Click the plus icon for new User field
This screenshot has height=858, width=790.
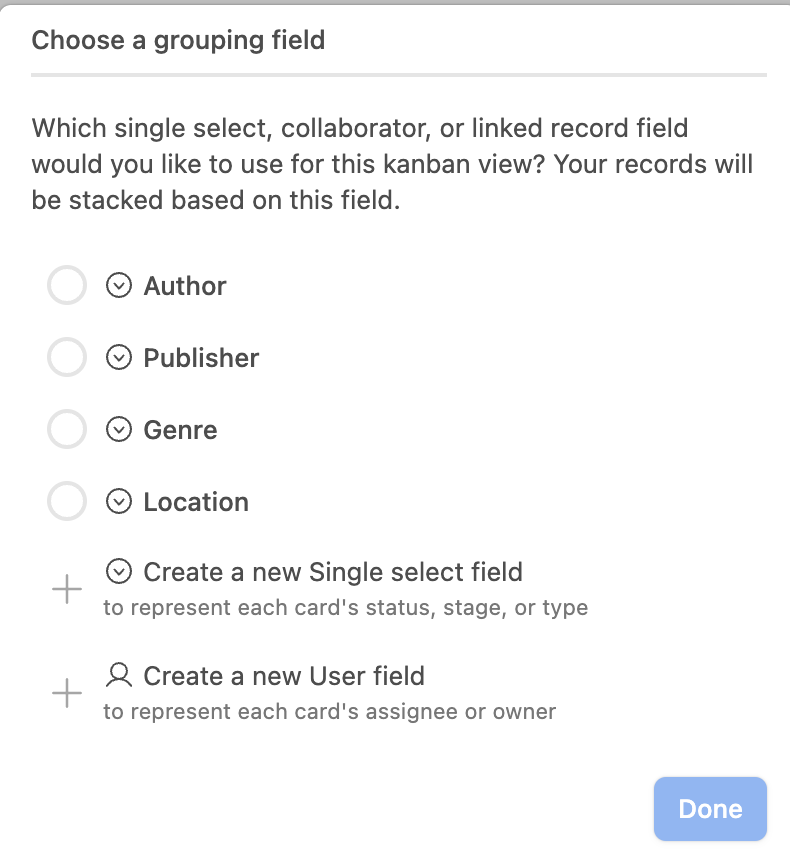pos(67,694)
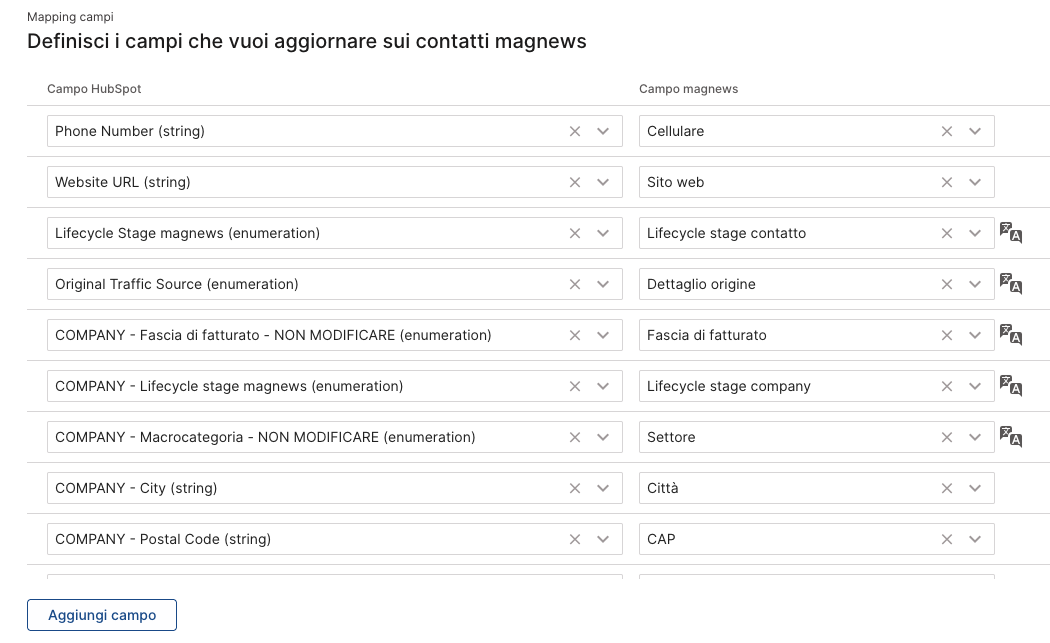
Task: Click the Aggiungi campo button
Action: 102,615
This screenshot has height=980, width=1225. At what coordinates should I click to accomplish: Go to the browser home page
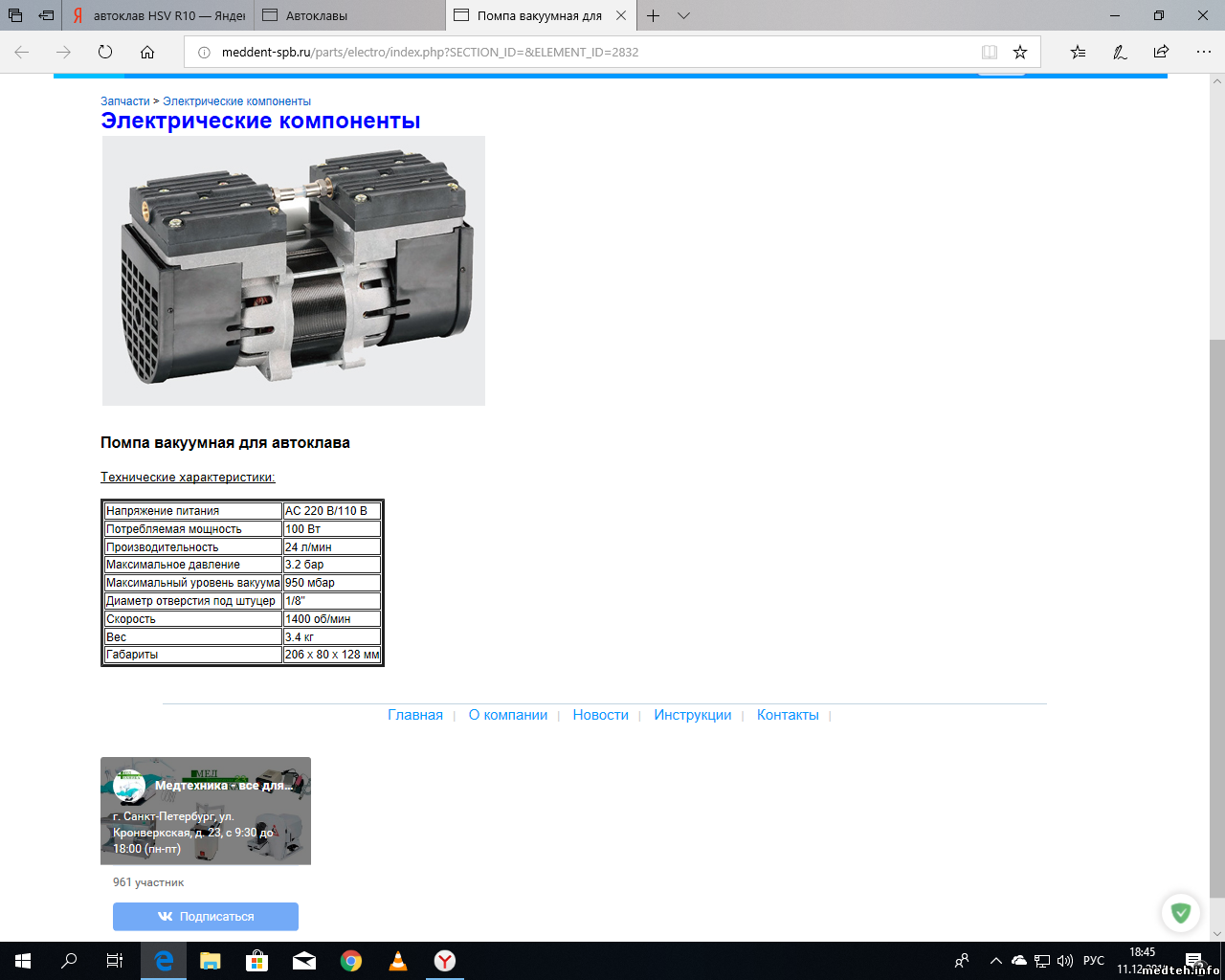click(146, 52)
□ □ □ □ □
- _TASK ITEM_: Write out, word for word, the lines running from the one containing "This screenshot has height=858, width=790." to the end of the data above; the pictures are to be left out.

- _TASK RESPONSE_:
This screenshot has height=858, width=790.
pos(67,694)
Task: Click the Aggiungi campo button
Action: 102,615
This screenshot has height=980, width=1225. At what coordinates should I click to accomplish: Go to the browser home page
click(146, 52)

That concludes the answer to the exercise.